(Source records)
-*-*-

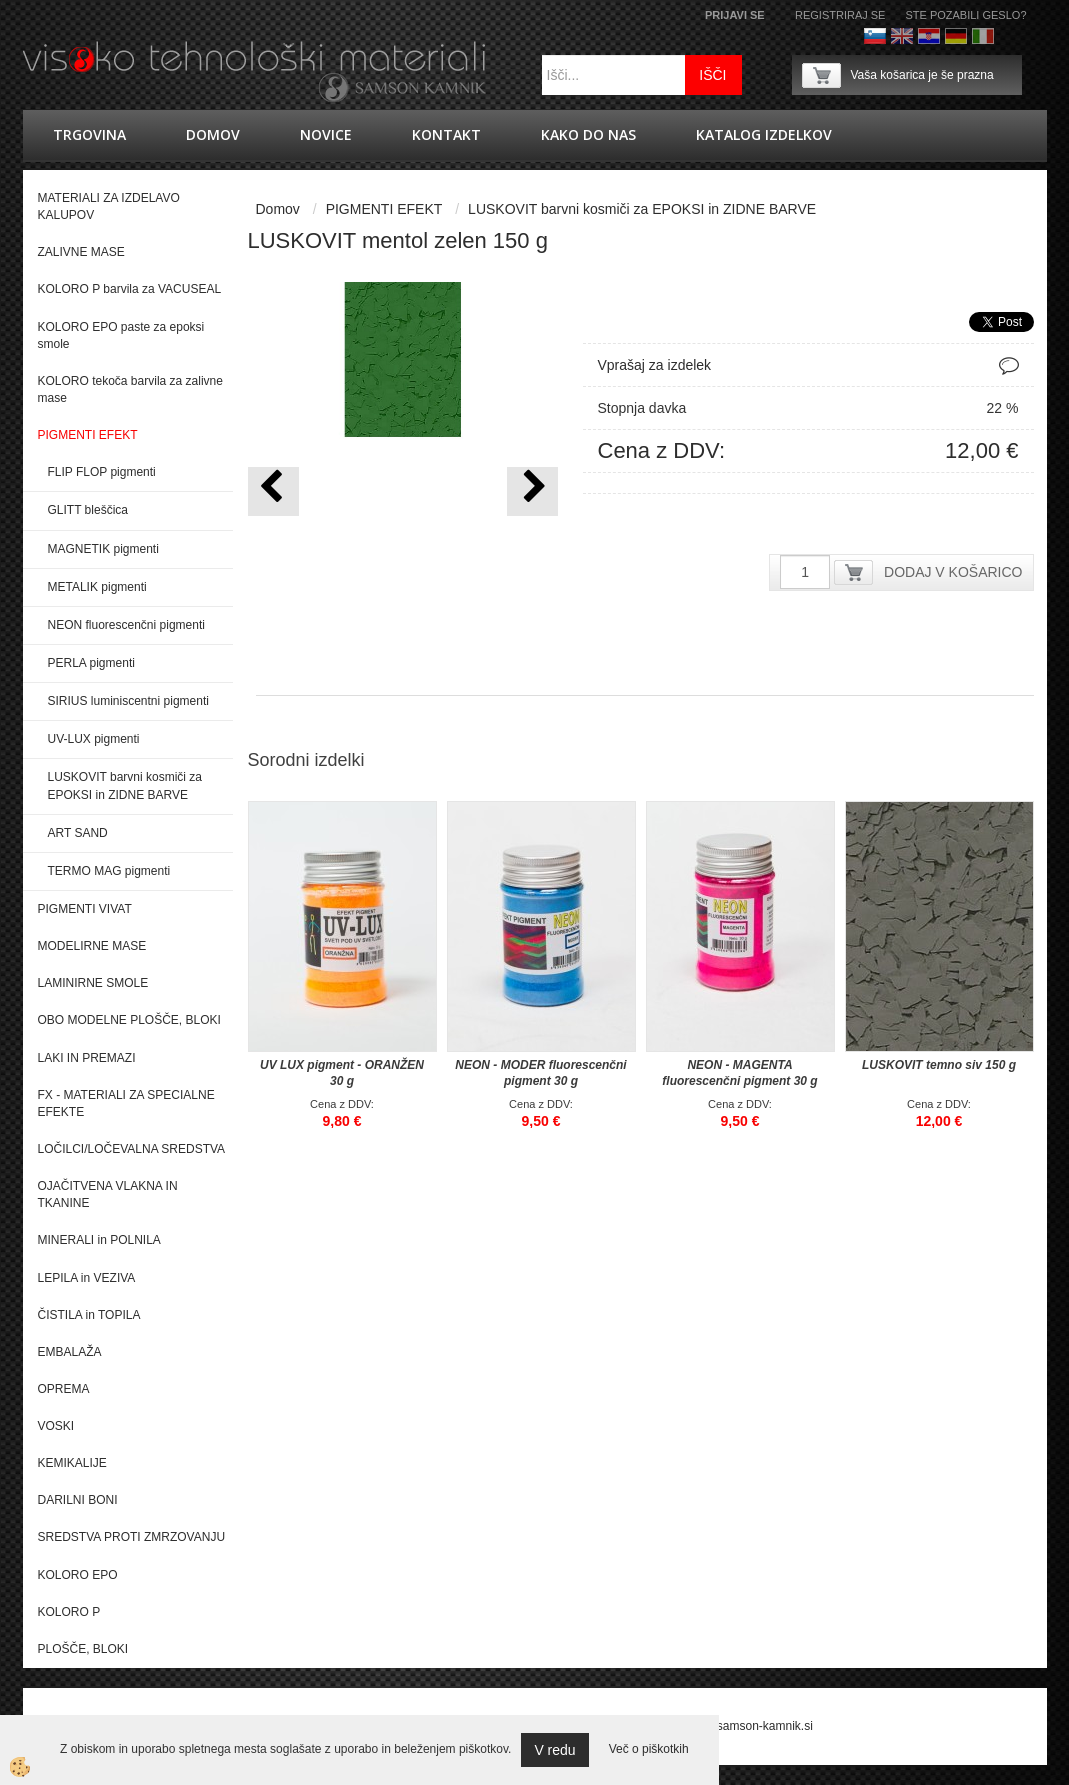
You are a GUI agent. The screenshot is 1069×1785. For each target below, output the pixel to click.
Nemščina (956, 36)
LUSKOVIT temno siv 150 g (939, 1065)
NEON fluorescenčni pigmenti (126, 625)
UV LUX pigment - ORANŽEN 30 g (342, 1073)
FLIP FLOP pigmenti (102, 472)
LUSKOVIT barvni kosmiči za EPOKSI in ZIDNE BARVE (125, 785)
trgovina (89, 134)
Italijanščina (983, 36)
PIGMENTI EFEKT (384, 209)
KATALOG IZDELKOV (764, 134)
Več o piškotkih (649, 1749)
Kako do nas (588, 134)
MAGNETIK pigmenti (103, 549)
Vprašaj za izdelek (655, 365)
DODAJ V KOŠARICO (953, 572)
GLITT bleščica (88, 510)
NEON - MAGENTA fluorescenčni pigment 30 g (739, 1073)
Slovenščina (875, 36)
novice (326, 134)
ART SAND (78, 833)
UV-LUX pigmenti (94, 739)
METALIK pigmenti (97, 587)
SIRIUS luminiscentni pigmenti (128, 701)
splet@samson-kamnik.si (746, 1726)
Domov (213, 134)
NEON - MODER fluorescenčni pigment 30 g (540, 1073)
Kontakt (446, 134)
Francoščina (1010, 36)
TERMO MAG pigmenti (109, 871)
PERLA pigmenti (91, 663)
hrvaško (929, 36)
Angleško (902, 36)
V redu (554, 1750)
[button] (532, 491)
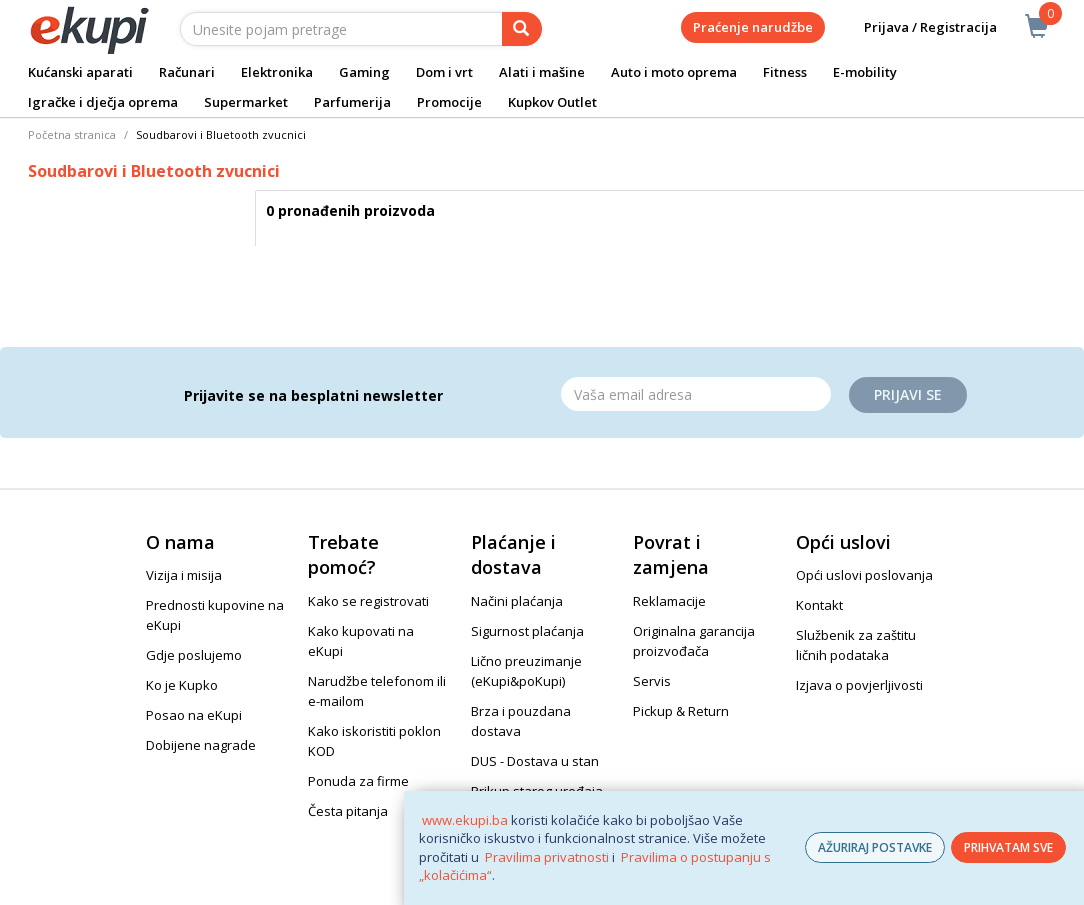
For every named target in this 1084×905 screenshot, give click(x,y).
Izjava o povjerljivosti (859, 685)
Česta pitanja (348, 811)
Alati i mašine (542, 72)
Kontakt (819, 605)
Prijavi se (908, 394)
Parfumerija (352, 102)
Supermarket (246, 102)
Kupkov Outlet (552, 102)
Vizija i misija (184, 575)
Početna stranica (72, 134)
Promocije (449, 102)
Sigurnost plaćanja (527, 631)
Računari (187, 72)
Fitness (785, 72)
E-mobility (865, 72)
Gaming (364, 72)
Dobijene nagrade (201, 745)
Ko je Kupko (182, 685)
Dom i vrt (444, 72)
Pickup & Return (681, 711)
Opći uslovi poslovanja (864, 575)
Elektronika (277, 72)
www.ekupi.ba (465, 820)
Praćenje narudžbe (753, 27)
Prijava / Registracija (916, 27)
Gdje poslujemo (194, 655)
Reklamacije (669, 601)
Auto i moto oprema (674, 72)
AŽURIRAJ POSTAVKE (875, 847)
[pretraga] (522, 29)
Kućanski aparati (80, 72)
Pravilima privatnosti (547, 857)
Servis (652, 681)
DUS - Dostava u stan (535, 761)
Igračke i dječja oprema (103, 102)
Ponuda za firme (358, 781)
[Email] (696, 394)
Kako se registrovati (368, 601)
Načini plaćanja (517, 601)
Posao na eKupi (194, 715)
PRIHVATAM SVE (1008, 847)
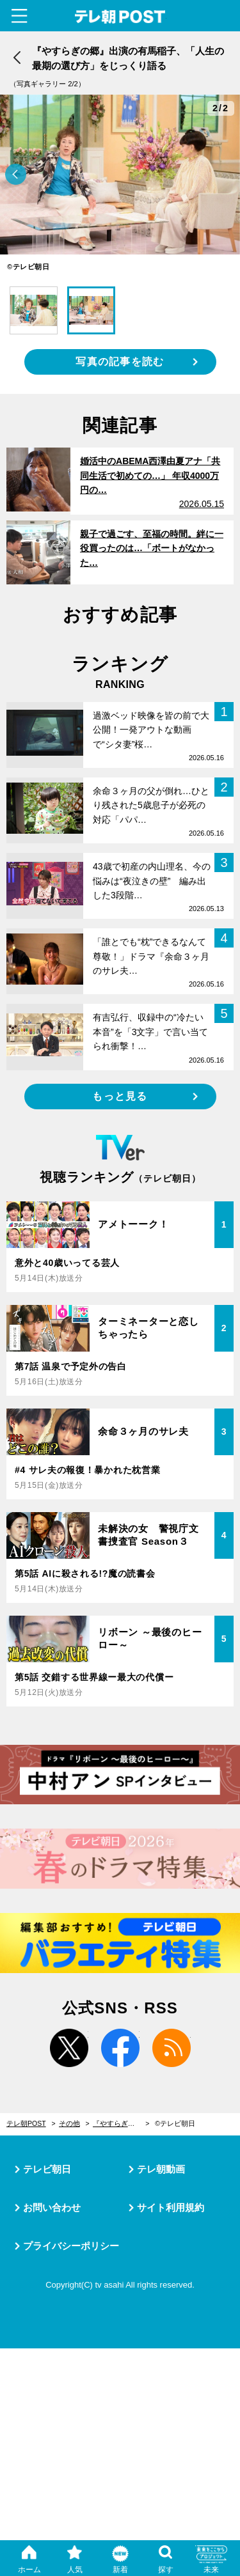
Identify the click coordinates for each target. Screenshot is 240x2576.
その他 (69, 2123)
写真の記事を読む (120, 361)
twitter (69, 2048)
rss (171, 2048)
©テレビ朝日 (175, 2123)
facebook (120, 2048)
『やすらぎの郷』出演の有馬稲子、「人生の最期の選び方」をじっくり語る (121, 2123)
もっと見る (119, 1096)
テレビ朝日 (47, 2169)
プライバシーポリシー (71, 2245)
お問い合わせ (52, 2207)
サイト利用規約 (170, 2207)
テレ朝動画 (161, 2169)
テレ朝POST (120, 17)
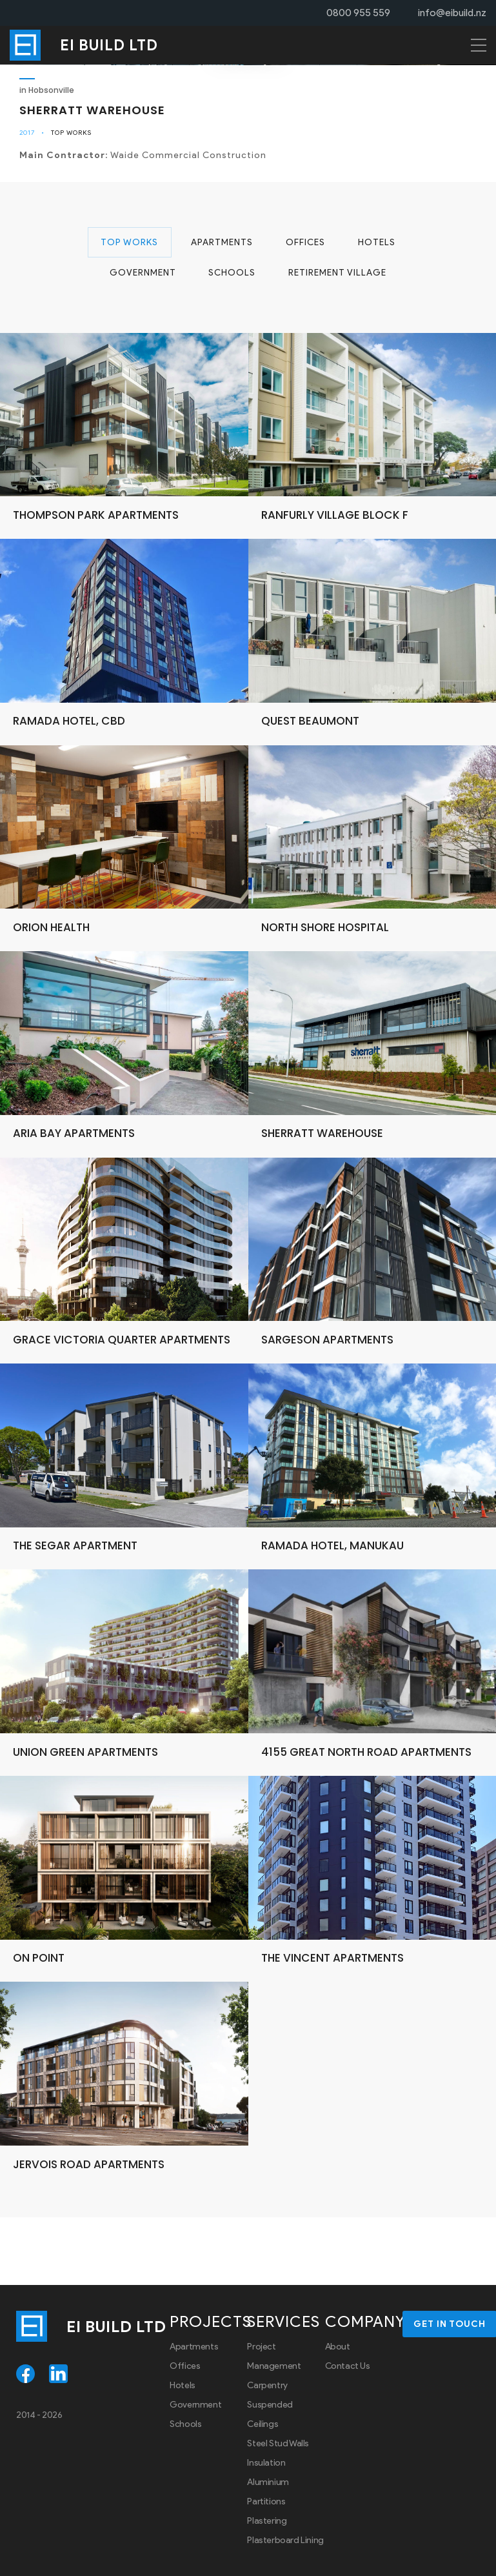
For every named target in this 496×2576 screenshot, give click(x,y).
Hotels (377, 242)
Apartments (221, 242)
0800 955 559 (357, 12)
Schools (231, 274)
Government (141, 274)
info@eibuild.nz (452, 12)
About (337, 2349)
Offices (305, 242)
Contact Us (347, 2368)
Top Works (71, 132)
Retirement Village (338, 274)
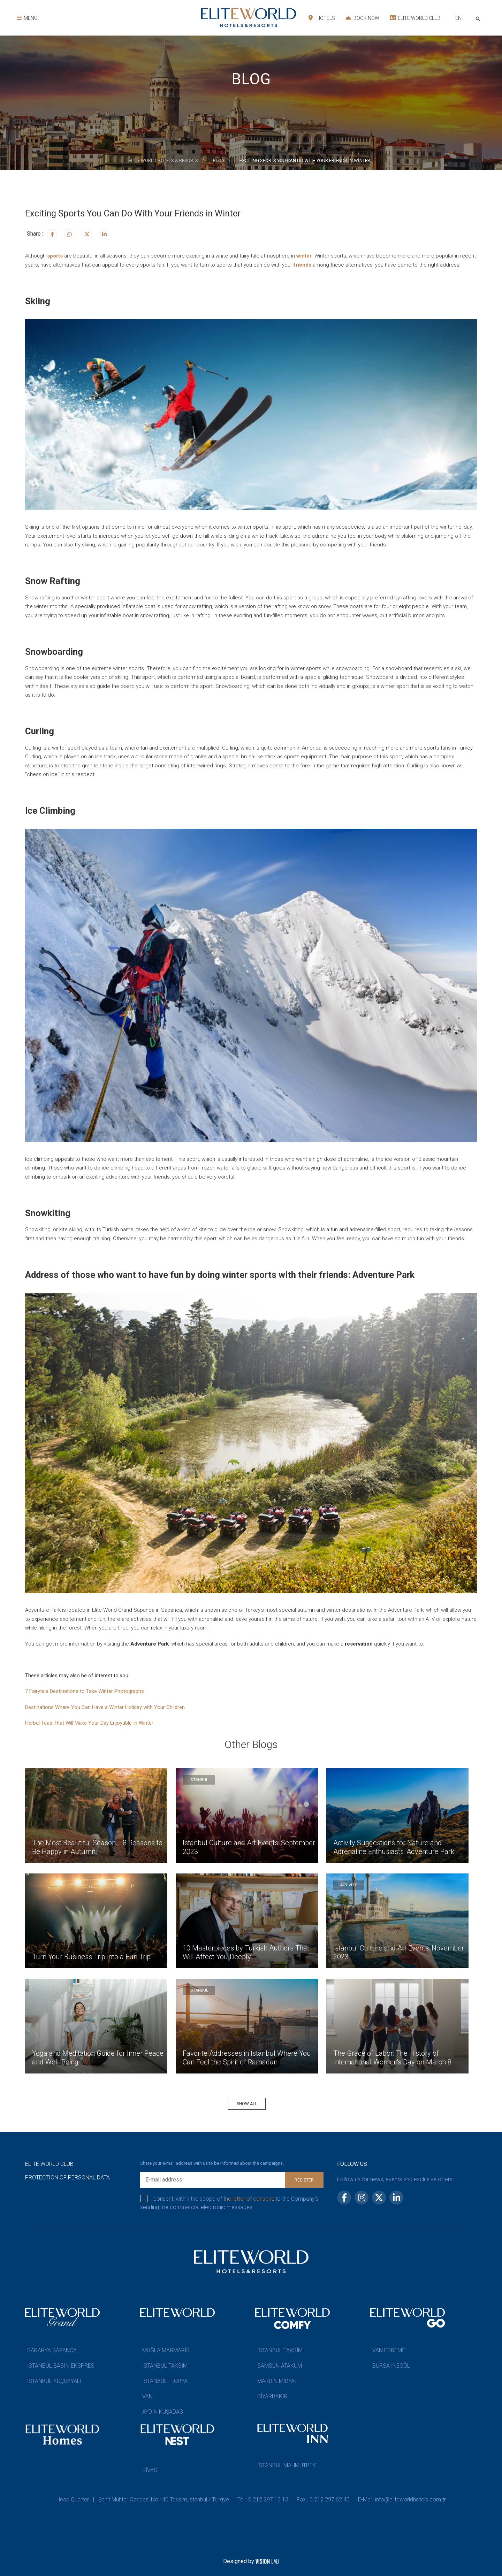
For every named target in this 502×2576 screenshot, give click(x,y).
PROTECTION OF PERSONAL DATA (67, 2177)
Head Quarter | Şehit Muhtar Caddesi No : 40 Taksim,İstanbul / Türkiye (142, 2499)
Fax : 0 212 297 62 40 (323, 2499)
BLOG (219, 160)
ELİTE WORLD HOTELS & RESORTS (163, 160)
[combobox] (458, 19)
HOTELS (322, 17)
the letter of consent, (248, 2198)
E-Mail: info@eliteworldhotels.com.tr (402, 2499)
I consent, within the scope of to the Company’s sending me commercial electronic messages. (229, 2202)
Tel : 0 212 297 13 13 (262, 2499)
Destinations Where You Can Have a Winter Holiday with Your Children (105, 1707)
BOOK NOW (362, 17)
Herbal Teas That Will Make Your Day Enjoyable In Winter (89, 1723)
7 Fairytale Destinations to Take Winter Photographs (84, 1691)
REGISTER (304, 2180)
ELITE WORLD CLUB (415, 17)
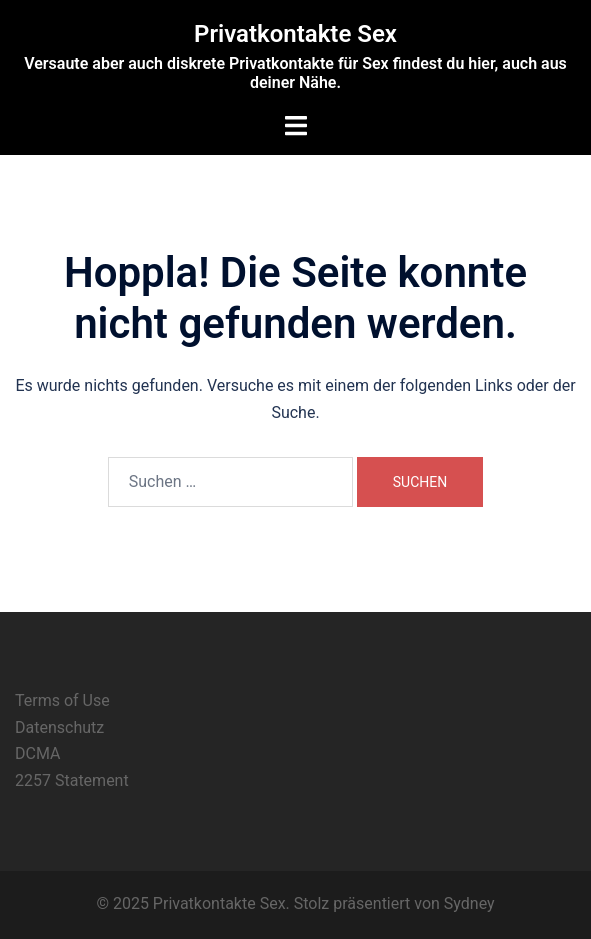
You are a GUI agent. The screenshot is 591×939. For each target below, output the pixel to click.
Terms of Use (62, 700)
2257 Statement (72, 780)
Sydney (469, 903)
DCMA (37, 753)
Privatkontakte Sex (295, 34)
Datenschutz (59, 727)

-*-*-

Rewrite the records above as a numbered list, skipping blank lines and leaving out the pictures.

#### Final answer:
1. You are a GUI agent. The screenshot is 1069×1785. For each target below, output the pixel to click.
2. Nemščina (956, 36)
3. LUSKOVIT temno siv 150 g (939, 1065)
4. NEON fluorescenčni pigmenti (126, 625)
5. UV LUX pigment - ORANŽEN 30 g (342, 1073)
6. FLIP FLOP pigmenti (102, 472)
7. LUSKOVIT barvni kosmiči za EPOKSI in ZIDNE BARVE (125, 785)
8. trgovina (89, 134)
9. Italijanščina (983, 36)
10. PIGMENTI EFEKT (384, 209)
11. KATALOG IZDELKOV (764, 134)
12. Več o piškotkih (649, 1749)
13. Kako do nas (588, 134)
14. MAGNETIK pigmenti (103, 549)
15. Vprašaj za izdelek (655, 365)
16. DODAJ V KOŠARICO (953, 572)
17. GLITT bleščica (88, 510)
18. NEON - MAGENTA fluorescenčni pigment 30 g (739, 1073)
19. Slovenščina (875, 36)
20. novice (326, 134)
21. ART SAND (78, 833)
22. UV-LUX pigmenti (94, 739)
23. METALIK pigmenti (97, 587)
24. SIRIUS luminiscentni pigmenti (128, 701)
25. splet@samson-kamnik.si (746, 1726)
26. Domov (213, 134)
27. NEON - MODER fluorescenčni pigment 30 g (540, 1073)
28. Kontakt (446, 134)
29. Francoščina (1010, 36)
30. TERMO MAG pigmenti (109, 871)
31. PERLA pigmenti (91, 663)
32. hrvaško (929, 36)
33. Angleško (902, 36)
34. V redu (554, 1750)
35. [button] (532, 491)
36. For every named target in this 1084×905 screenshot, give click(x,y).
37. Izjava o povjerljivosti (859, 685)
38. Česta pitanja (348, 811)
39. Alati i mašine (542, 72)
40. Kontakt (819, 605)
41. Prijavi se (908, 394)
42. Parfumerija (352, 102)
43. Supermarket (246, 102)
44. Kupkov Outlet (552, 102)
45. Vizija i misija (184, 575)
46. Početna stranica (72, 134)
47. Promocije (449, 102)
48. Sigurnost plaćanja (527, 631)
49. Računari (187, 72)
50. Fitness (785, 72)
51. E-mobility (865, 72)
52. Gaming (364, 72)
53. Dobijene nagrade (201, 745)
54. Ko je Kupko (182, 685)
55. Dom i vrt (444, 72)
56. Pickup & Return (681, 711)
57. Opći uslovi poslovanja (864, 575)
58. Elektronika (277, 72)
59. www.ekupi.ba (465, 820)
60. Praćenje narudžbe (753, 27)
61. Prijava / Registracija (916, 27)
62. Gdje poslujemo (194, 655)
63. Reklamacije (669, 601)
64. Auto i moto oprema (674, 72)
65. AŽURIRAJ POSTAVKE (875, 847)
66. [pretraga] (522, 29)
67. Kućanski aparati (80, 72)
68. Pravilima privatnosti (547, 857)
69. Servis (652, 681)
70. DUS - Dostava u stan (535, 761)
71. Igračke i dječja oprema (103, 102)
72. Ponuda za firme (358, 781)
73. [Email] (696, 394)
74. Kako se registrovati (368, 601)
75. Načini plaćanja (517, 601)
76. Posao na eKupi (194, 715)
77. PRIHVATAM SVE (1008, 847)
78. Identify the click coordinates for each target. Screenshot is 240x2576.
79. その他 (69, 2123)
80. 写真の記事を読む (120, 361)
81. twitter (69, 2048)
82. rss (171, 2048)
83. ©テレビ朝日 (175, 2123)
84. facebook (120, 2048)
85. 『やすらぎの郷』出演の有馬稲子、「人生の最期の選び方」をじっくり語る (121, 2123)
86. もっと見る (119, 1096)
87. テレビ朝日 (47, 2169)
88. プライバシーポリシー (71, 2245)
89. お問い合わせ (52, 2207)
90. サイト利用規約 (170, 2207)
91. テレ朝動画 (161, 2169)
92. テレ朝POST (120, 17)
93. For every named target in this 496×2576 screenshot, give click(x,y).
94. Hotels (377, 242)
95. Apartments (221, 242)
96. 0800 955 559 (357, 12)
97. Schools (231, 274)
98. Government (141, 274)
99. info@eibuild.nz (452, 12)
100. About (337, 2349)
101. Offices (305, 242)
102. Contact Us (347, 2368)
103. Top Works (71, 132)
104. Retirement Village (338, 274)
105. For every named target in this 502×2576 screenshot, give click(x,y).
106. PROTECTION OF PERSONAL DATA (67, 2177)
107. Head Quarter | Şehit Muhtar Caddesi No : 40 Taksim,İstanbul / Türkiye (142, 2499)
108. Fax : 0 212 297 62 40 (323, 2499)
109. BLOG (219, 160)
110. ELİTE WORLD HOTELS & RESORTS (163, 160)
111. [combobox] (458, 19)
112. HOTELS (322, 17)
113. the letter of consent, (248, 2198)
114. E-Mail: info@eliteworldhotels.com.tr (402, 2499)
115. I consent, within the scope of to the Company’s sending me commercial electronic messages. (229, 2202)
116. Tel : 0 212 297 13 13 (262, 2499)
117. Destinations Where You Can Have a Winter Holiday with Your Children (105, 1707)
118. BOOK NOW (362, 17)
119. Herbal Teas That Will Make Your Day Enjoyable In Winter (89, 1723)
120. 7 Fairytale Destinations to Take Winter Photographs (84, 1691)
121. REGISTER (304, 2180)
122. ELITE WORLD CLUB (415, 17)
123. You are a GUI agent. The screenshot is 591×939. For each target below, output the pixel to click.
124. Terms of Use (62, 700)
125. 2257 Statement (72, 780)
126. Sydney (469, 903)
127. DCMA (37, 753)
128. Privatkontakte Sex (295, 34)
129. Datenschutz (59, 727)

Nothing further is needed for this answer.